**Records of text and element pointing**
——
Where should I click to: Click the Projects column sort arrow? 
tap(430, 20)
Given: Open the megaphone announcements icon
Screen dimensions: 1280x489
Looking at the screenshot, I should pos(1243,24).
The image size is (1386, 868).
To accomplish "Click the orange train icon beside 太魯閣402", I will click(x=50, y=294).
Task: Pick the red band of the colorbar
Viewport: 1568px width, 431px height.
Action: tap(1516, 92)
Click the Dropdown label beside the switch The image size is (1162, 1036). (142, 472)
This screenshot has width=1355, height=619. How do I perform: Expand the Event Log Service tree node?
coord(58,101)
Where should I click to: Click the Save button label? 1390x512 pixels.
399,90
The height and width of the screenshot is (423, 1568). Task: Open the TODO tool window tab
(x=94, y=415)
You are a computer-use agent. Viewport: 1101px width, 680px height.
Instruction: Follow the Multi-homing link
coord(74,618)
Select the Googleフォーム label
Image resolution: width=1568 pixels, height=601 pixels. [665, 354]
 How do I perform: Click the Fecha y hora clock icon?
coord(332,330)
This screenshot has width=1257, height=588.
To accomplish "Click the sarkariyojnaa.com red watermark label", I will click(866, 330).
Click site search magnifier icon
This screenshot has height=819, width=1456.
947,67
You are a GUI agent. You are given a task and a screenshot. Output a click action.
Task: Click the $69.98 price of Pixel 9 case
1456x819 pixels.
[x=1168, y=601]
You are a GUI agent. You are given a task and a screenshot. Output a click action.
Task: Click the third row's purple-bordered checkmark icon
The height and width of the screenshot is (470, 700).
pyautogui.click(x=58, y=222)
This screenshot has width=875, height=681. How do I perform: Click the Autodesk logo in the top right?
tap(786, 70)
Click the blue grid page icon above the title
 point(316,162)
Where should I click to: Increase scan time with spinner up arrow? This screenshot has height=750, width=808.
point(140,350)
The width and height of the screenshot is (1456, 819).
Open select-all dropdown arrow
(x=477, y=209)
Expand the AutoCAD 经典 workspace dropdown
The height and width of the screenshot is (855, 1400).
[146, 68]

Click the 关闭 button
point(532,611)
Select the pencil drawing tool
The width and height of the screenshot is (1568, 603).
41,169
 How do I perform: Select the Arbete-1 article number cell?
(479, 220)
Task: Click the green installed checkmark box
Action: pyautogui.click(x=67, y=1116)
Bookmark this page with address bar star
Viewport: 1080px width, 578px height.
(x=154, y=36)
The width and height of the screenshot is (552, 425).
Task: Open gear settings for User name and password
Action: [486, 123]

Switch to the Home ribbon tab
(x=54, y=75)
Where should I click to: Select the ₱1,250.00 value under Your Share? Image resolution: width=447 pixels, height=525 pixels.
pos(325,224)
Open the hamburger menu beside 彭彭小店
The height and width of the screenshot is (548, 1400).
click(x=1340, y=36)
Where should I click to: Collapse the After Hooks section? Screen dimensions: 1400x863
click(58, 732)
——
Copy out every one of the records above word for word, keeping each line as it stands.

**The answer**
Where should I click to: Click the Projects column sort arrow? 
tap(430, 20)
Given: Open the megaphone announcements icon
Screen dimensions: 1280x489
Looking at the screenshot, I should pos(1243,24).
The image size is (1386, 868).
To accomplish "Click the orange train icon beside 太魯閣402", I will click(x=50, y=294).
Task: Pick the red band of the colorbar
Viewport: 1568px width, 431px height.
Action: tap(1516, 92)
Click the Dropdown label beside the switch The image size is (1162, 1036). (142, 472)
This screenshot has width=1355, height=619. How do I perform: Expand the Event Log Service tree node?
coord(58,101)
Where should I click to: Click the Save button label? 1390x512 pixels.
399,90
The height and width of the screenshot is (423, 1568). Task: Open the TODO tool window tab
(x=94, y=415)
You are a computer-use agent. Viewport: 1101px width, 680px height.
Instruction: Follow the Multi-homing link
coord(74,618)
Select the Googleフォーム label
Image resolution: width=1568 pixels, height=601 pixels. [665, 354]
 How do I perform: Click the Fecha y hora clock icon?
coord(332,330)
This screenshot has width=1257, height=588.
To accomplish "Click the sarkariyojnaa.com red watermark label", I will click(866, 330).
Click site search magnifier icon
This screenshot has height=819, width=1456.
947,67
You are a GUI agent. You are given a task and a screenshot. Output a click action.
Task: Click the $69.98 price of Pixel 9 case
1456x819 pixels.
[x=1168, y=601]
You are a GUI agent. You are given a task and a screenshot. Output a click action.
Task: Click the third row's purple-bordered checkmark icon
The height and width of the screenshot is (470, 700).
pyautogui.click(x=58, y=222)
This screenshot has width=875, height=681. How do I perform: Click the Autodesk logo in the top right?
tap(786, 70)
Click the blue grid page icon above the title
 point(316,162)
Where should I click to: Increase scan time with spinner up arrow? This screenshot has height=750, width=808.
point(140,350)
The width and height of the screenshot is (1456, 819).
Open select-all dropdown arrow
(x=477, y=209)
Expand the AutoCAD 经典 workspace dropdown
The height and width of the screenshot is (855, 1400).
[146, 68]

Click the 关闭 button
point(532,611)
Select the pencil drawing tool
The width and height of the screenshot is (1568, 603).
41,169
 How do I perform: Select the Arbete-1 article number cell?
(479, 220)
Task: Click the green installed checkmark box
Action: pyautogui.click(x=67, y=1116)
Bookmark this page with address bar star
Viewport: 1080px width, 578px height.
(x=154, y=36)
The width and height of the screenshot is (552, 425).
Task: Open gear settings for User name and password
Action: [486, 123]

Switch to the Home ribbon tab
(x=54, y=75)
Where should I click to: Select the ₱1,250.00 value under Your Share? Image resolution: width=447 pixels, height=525 pixels.
pos(325,224)
Open the hamburger menu beside 彭彭小店
The height and width of the screenshot is (548, 1400).
click(x=1340, y=36)
Where should I click to: Collapse the After Hooks section? Screen dimensions: 1400x863
click(58, 732)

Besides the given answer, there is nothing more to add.